Mary Jackson

Scientist, Mathematician (1921–2005) NASA’s first black female engineer | USA

Mathematician Mary Jackson was one of a small group of African-American women who worked as aeronautical engineers, called "human computers," at NASA during the Space Age.

Born in Virginia in 1921, Mary Winston Jackson excelled academically in a time of racial segregation. Her math and science skills earned her a position as a "human computer" for NACA, and she later became NASA's first black female engineer. Along with serving a vital role in the development of the space program, she helped other women and minorities advance their careers. Jackson died in February 2005 at the age of 83. The story of her groundbreaking contributions to NASA was later dramatized in the 2016 film Hidden Figures.

After college, Mary Jackson took on a series of jobs, including teacher, bookkeeper and receptionist. Then in 1951, she found employment at the National Advisory Committee for Aeronautics (NACA, the predecessor agency to NASA) in Langley, Virginia.

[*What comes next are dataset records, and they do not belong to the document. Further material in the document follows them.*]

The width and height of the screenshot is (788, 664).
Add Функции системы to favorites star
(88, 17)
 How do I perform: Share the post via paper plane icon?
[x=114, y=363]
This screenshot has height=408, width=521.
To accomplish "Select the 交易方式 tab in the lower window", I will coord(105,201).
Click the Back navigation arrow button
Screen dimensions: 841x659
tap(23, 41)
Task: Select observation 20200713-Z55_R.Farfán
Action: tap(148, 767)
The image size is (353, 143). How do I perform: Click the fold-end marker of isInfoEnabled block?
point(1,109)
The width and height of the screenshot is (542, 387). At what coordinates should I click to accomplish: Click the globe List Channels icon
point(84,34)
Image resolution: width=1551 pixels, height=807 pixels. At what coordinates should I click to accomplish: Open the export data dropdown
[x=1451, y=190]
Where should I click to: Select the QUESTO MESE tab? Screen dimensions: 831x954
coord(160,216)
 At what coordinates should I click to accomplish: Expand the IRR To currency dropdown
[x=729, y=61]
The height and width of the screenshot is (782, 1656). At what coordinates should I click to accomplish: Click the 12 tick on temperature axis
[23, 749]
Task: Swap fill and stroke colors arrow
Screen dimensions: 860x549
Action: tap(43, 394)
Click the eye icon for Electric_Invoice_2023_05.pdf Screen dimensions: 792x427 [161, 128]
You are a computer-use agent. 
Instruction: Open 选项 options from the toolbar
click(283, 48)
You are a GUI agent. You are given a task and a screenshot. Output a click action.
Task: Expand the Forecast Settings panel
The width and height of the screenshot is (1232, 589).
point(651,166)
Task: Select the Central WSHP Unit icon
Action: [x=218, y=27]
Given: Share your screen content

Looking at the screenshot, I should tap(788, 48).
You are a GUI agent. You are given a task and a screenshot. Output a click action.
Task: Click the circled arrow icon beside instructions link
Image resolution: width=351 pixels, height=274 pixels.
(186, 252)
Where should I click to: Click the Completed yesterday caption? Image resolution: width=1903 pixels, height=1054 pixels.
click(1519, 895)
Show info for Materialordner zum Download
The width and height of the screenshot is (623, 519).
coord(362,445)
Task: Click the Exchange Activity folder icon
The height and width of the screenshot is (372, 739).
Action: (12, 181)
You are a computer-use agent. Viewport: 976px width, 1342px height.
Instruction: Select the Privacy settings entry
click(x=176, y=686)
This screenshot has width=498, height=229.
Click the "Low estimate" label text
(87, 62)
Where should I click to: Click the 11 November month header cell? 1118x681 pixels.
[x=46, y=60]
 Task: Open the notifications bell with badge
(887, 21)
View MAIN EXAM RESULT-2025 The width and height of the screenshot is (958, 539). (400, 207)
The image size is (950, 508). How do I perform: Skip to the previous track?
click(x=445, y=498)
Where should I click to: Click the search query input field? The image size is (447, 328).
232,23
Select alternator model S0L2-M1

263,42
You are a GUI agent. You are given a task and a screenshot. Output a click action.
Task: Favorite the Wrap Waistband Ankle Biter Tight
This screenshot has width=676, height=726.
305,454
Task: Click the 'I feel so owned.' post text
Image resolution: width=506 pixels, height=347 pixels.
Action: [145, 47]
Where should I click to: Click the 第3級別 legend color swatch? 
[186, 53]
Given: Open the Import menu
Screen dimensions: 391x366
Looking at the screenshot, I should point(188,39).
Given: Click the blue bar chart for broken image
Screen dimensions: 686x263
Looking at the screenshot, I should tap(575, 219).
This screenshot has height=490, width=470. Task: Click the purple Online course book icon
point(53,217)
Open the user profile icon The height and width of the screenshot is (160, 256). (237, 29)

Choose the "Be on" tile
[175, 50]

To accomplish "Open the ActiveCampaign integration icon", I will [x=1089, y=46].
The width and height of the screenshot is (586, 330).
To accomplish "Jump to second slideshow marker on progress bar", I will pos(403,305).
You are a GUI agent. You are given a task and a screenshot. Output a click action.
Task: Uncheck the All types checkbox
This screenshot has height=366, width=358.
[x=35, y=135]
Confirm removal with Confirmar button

She worked at the West Computers section as a research mathematician—known at the time as a "human computer." In 1953, she moved to the Compressibility Research Division of NACA.

Though President Franklin D. Roosevelt’s Executive Order 8802 prohibited discrimination in the defense industry, Virginia state law still enforced segregation in the workplace. All work facilities had separate restrooms and cafeterias designated “white” or “colored.” In the company cafeteria, whites could select their food choices and sit in a lunch room. Blacks had to make their food requests to a cafeteria attendant and then go back to their desks and eat, an experience Jackson considered an indignity.

During her career, Mary Jackson served on many organizations’ boards and committees, including the Girl Scouts of America, and was honored by numerous charitable organizations for her leadership and service. She died at age 83 on February 11, 2005, at Riverside Convalescent Home in Hampton, Virginia.

In 2016, the story of Jackson and her NASA colleagues Katherine G. Johnson and Dorothy Johnson Vaughan, who calculated flight trajectories for project Mercury and the Apollo program in the 1960s, made it to the big screen in Hidden Figures. In 2018, it was announced that Jackson Elementary in Salt Lake City, Utah, named for President Andrew Jackson, would be renamed Mary W. Jackson Elementary School in honor of the groundbreaking NASA engineer.